▸ **What to produce**
Look below for the line that contains "ปฏิเสธ (97, 1147)" and the line that contains "Postmark Option (657, 500)", then restate both of them and every line in between, exactly. No picture goes in the copy.

---- Exercise data

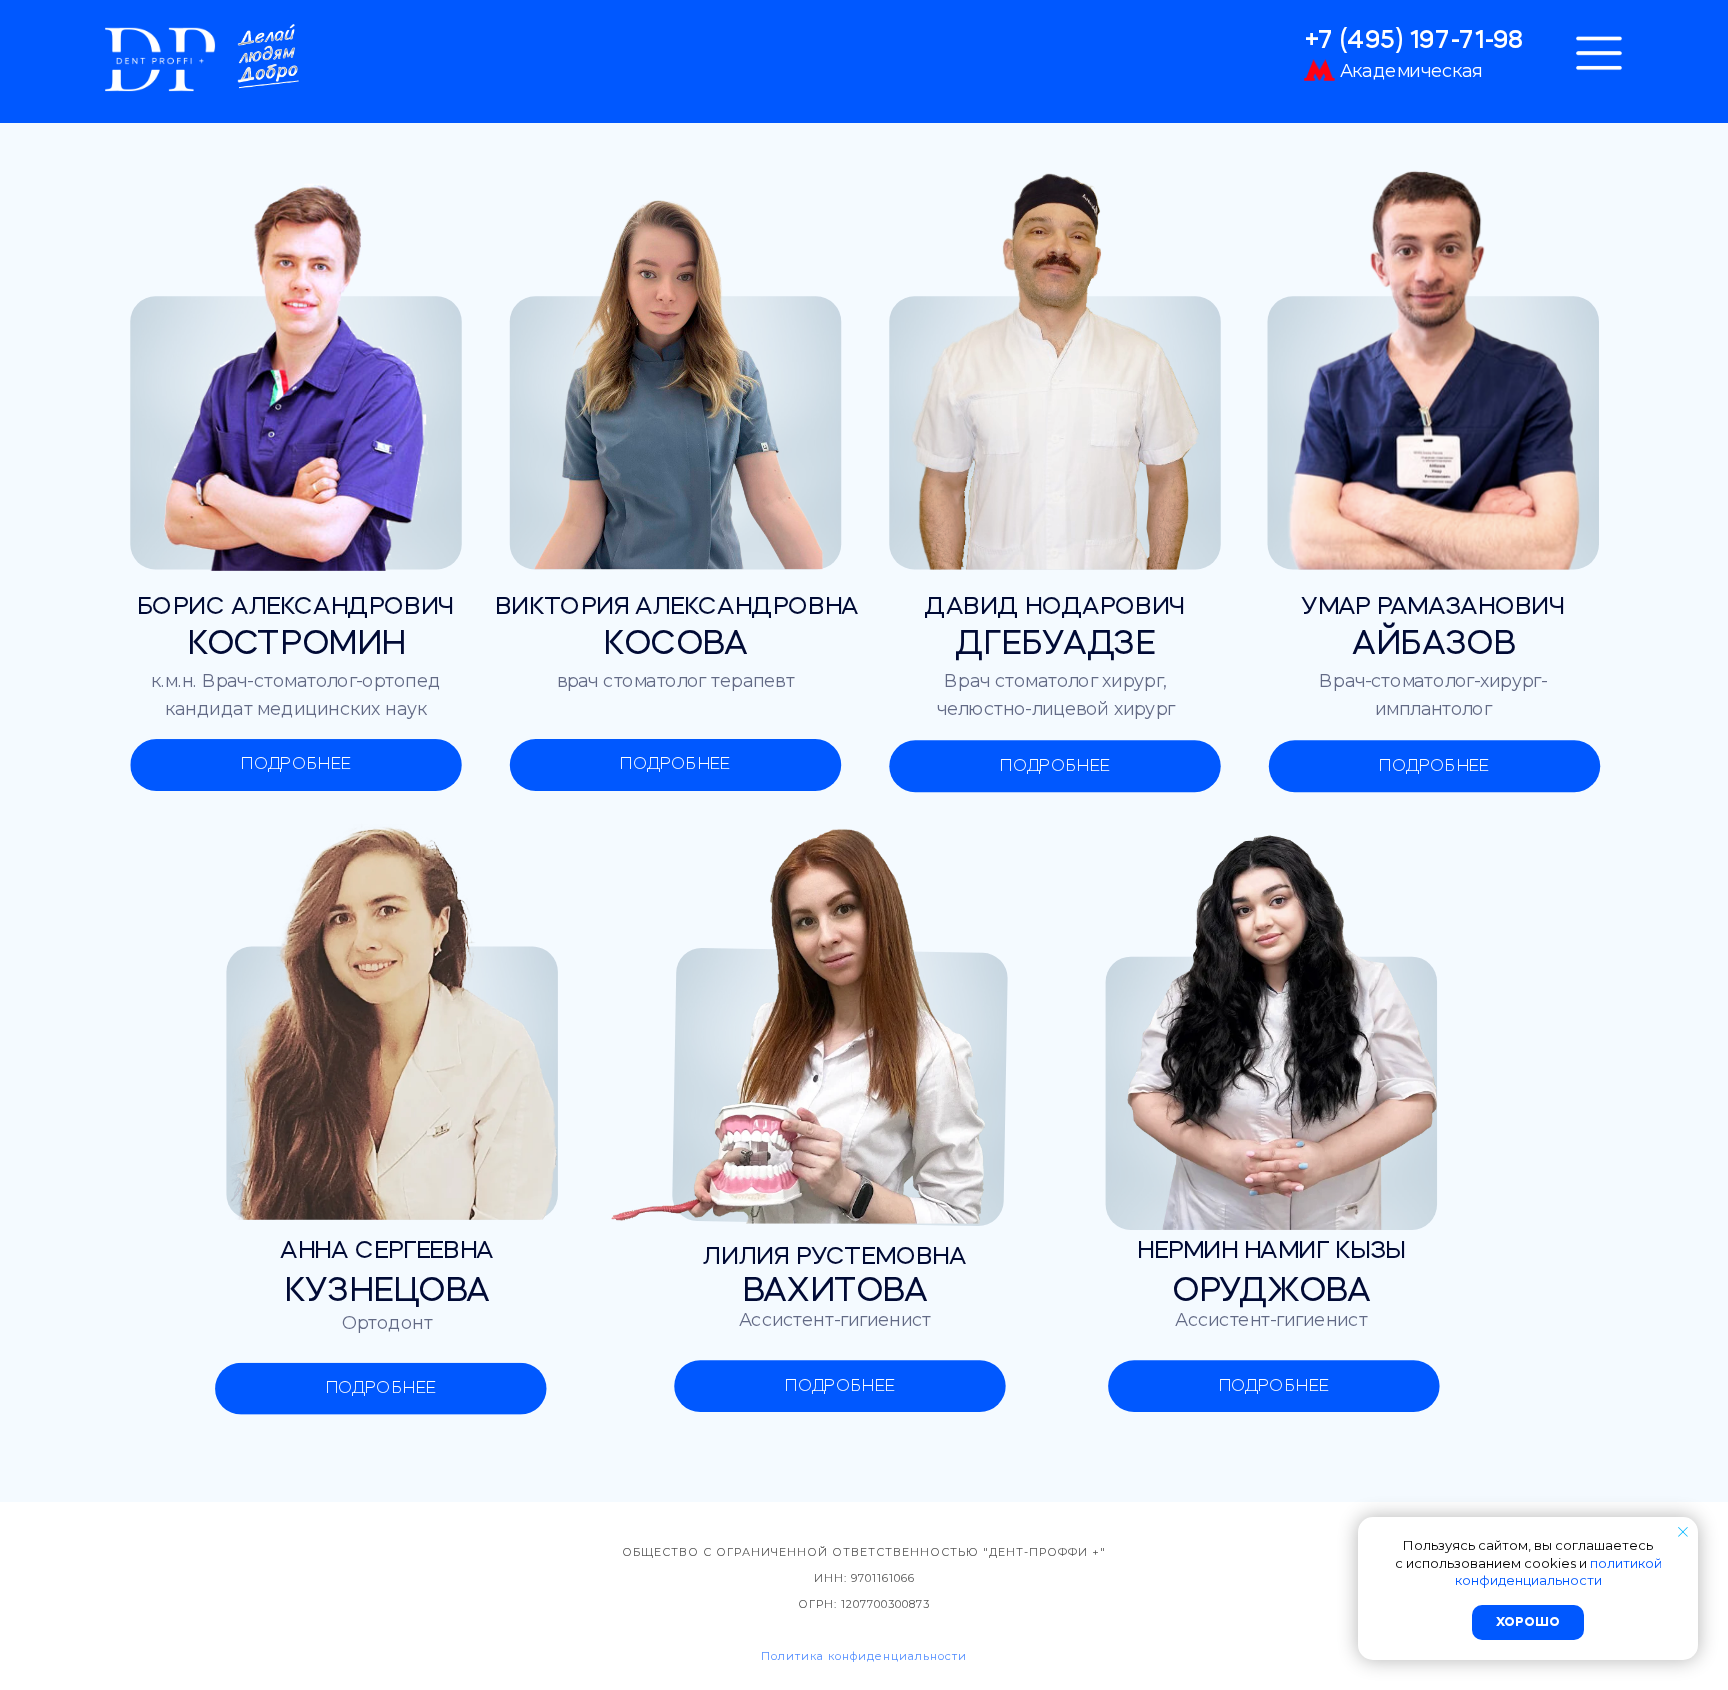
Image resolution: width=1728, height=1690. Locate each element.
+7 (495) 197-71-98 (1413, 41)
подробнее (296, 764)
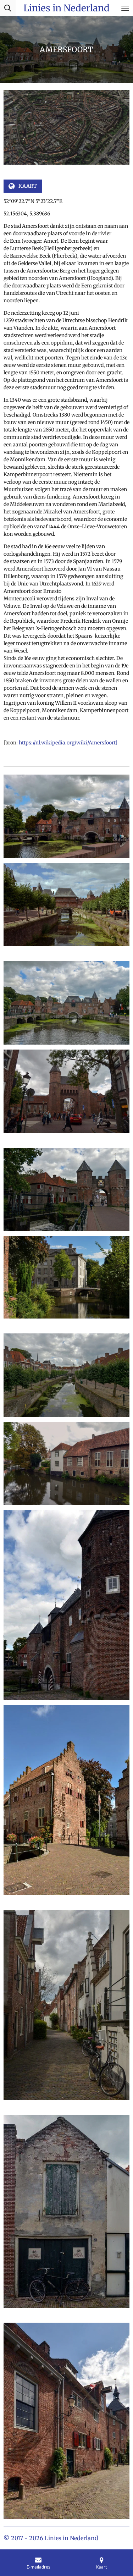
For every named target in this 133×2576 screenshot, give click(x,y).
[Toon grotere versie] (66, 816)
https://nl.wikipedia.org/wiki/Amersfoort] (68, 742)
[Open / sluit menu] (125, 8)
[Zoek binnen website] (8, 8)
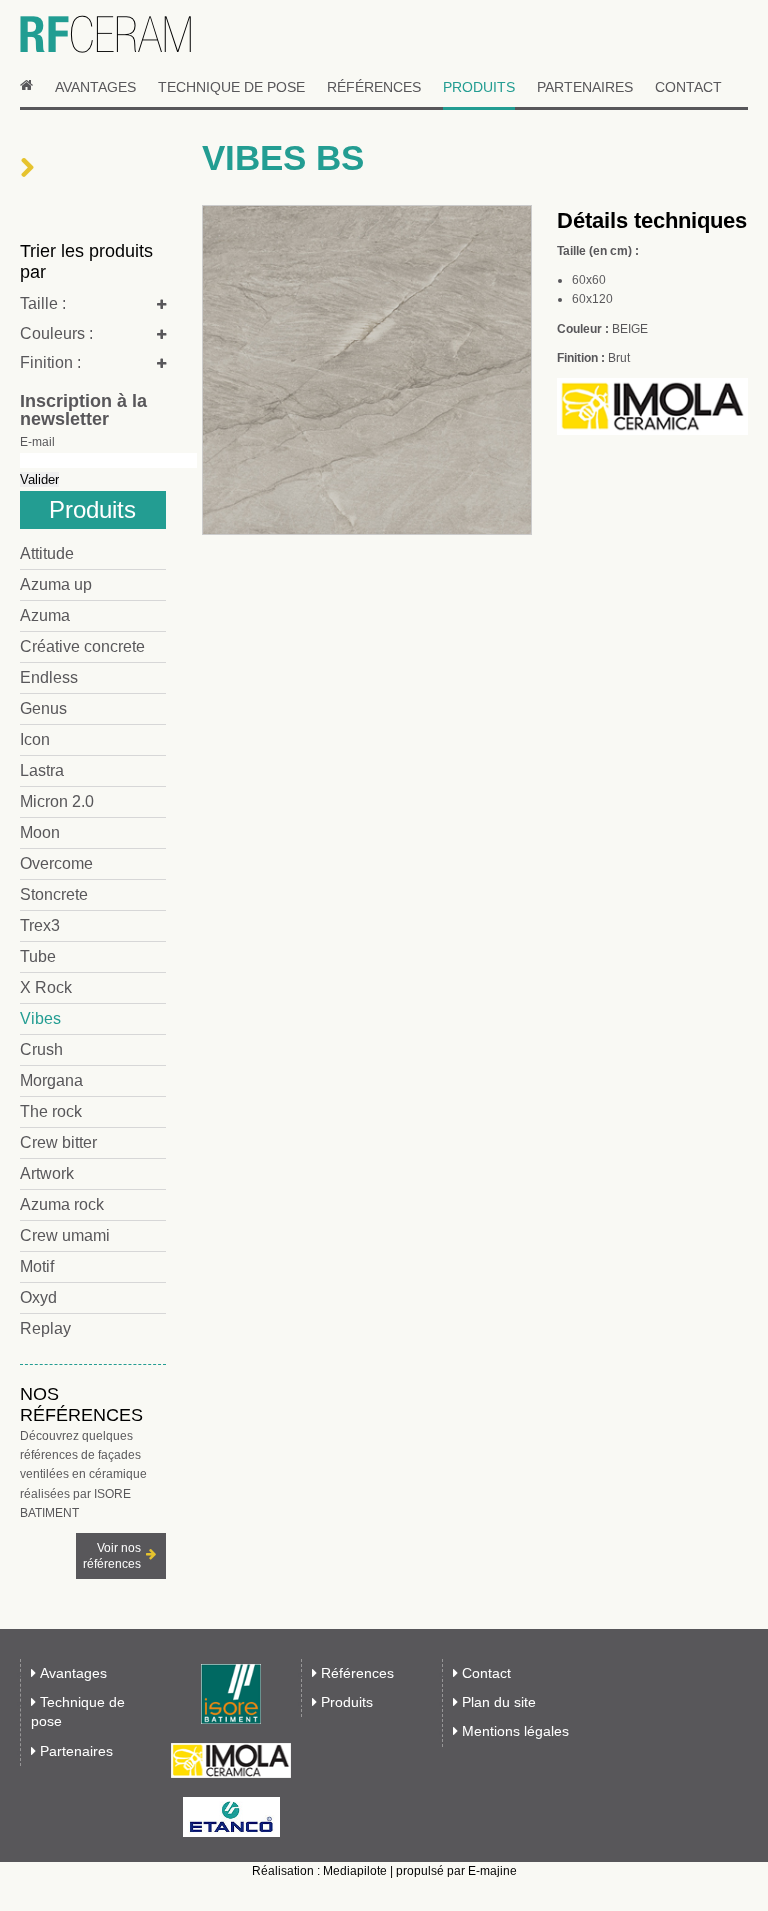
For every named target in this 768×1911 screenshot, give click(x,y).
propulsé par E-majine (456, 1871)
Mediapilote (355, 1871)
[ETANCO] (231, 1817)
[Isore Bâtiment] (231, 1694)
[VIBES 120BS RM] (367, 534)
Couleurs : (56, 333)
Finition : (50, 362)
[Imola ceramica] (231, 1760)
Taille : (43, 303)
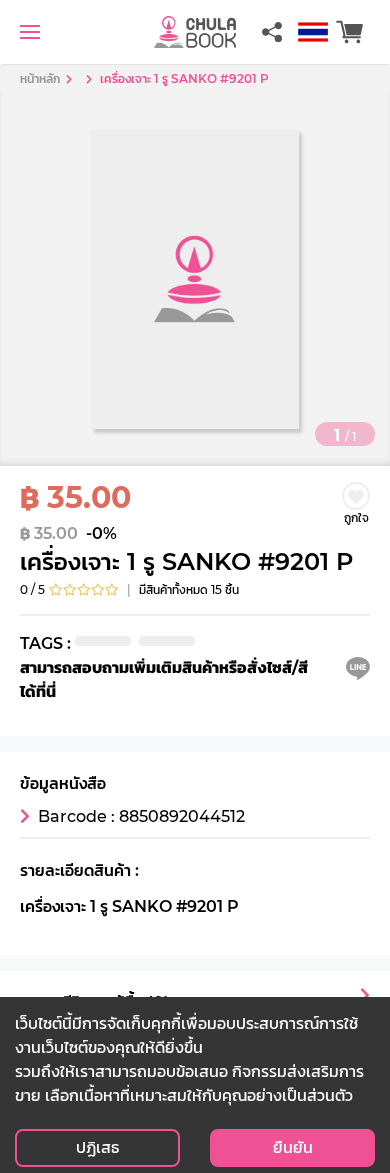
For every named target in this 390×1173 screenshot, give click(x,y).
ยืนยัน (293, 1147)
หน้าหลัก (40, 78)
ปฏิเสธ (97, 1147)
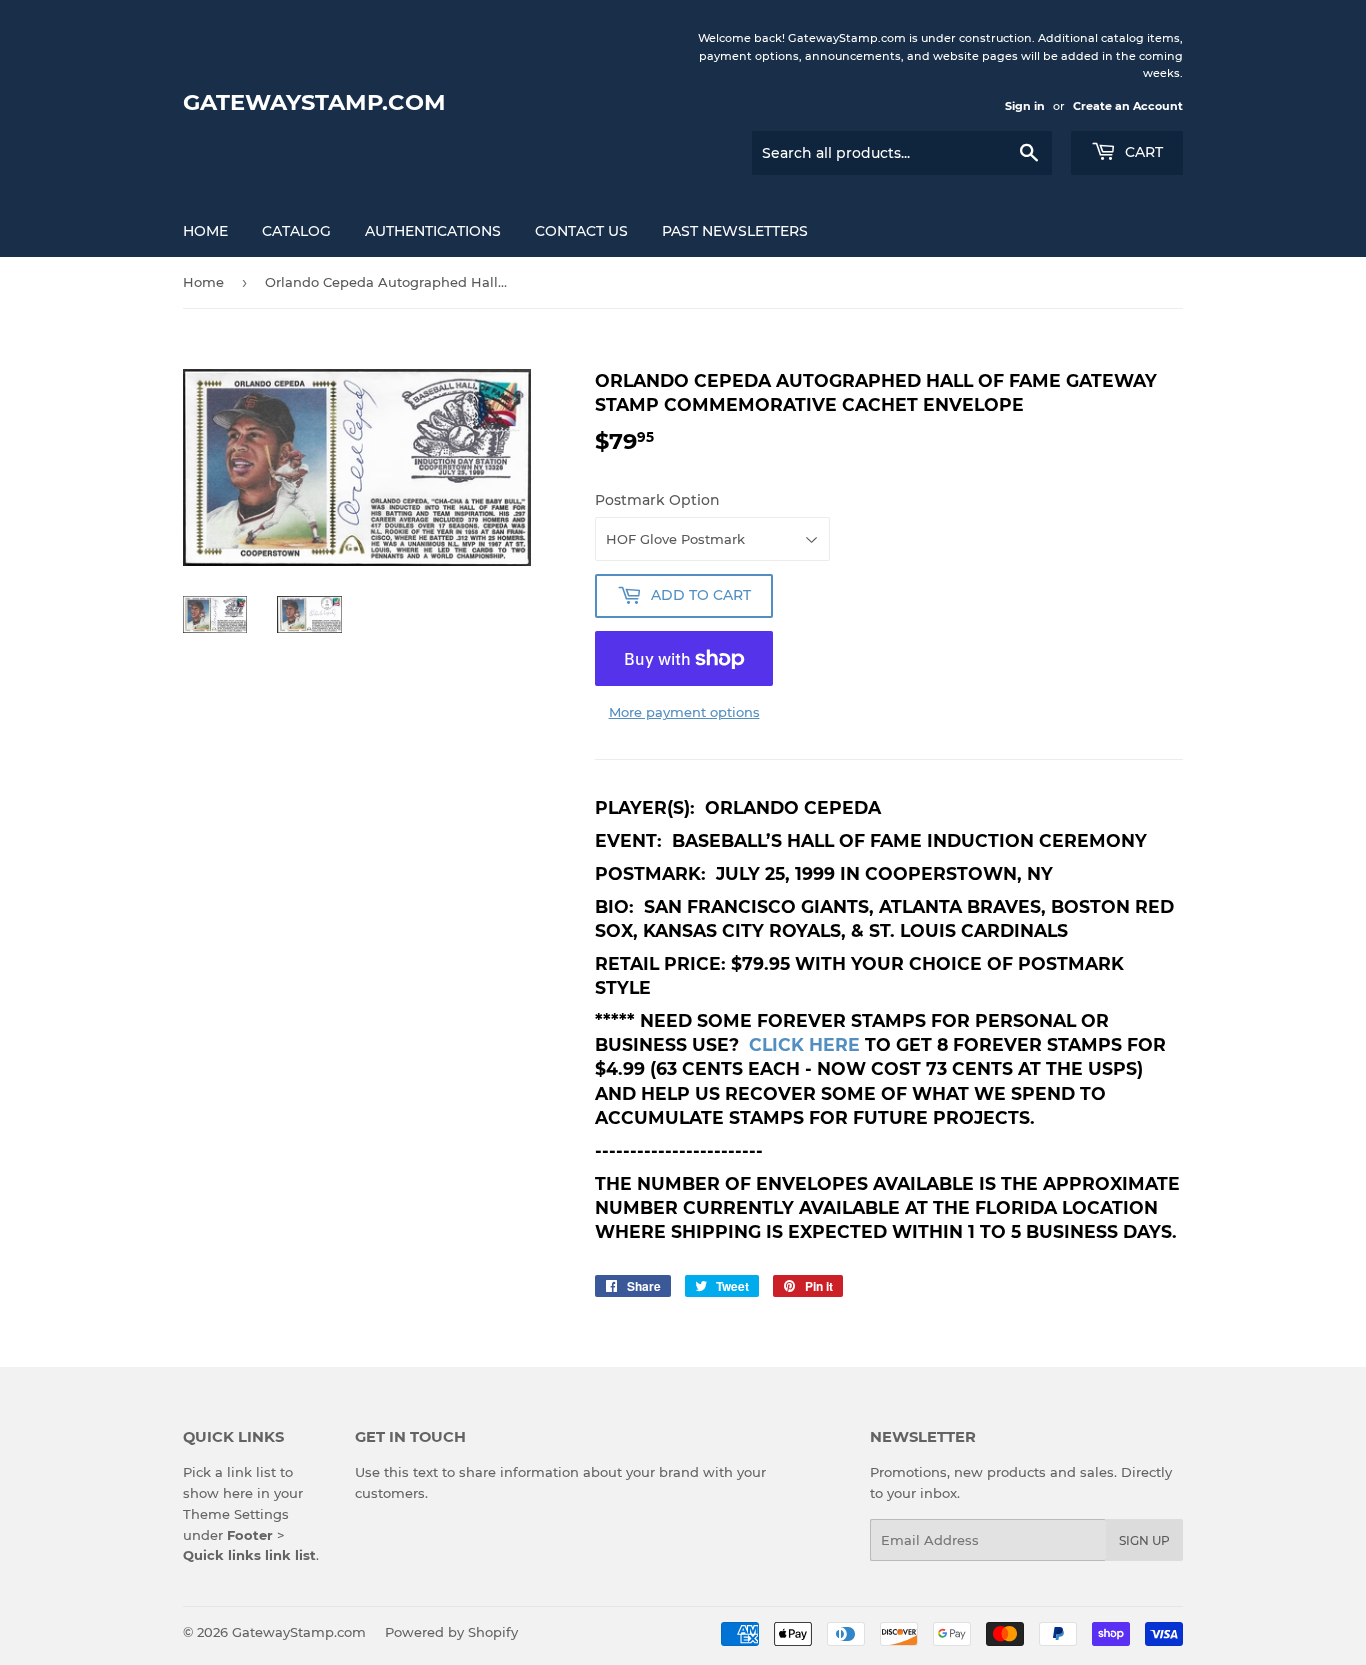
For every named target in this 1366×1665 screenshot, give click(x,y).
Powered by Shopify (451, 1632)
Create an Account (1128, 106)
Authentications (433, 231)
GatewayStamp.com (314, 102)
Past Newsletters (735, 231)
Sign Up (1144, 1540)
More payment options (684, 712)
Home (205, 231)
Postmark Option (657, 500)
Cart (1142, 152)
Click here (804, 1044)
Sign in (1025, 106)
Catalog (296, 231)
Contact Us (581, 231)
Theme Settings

--------

▸ **Result of this task**
ปฏิเสธ (97, 1147)
For every named target in this 1366×1665 screenshot, give click(x,y).
Powered by Shopify (451, 1632)
Create an Account (1128, 106)
Authentications (433, 231)
GatewayStamp.com (314, 102)
Past Newsletters (735, 231)
Sign Up (1144, 1540)
More payment options (684, 712)
Home (205, 231)
Postmark Option (657, 500)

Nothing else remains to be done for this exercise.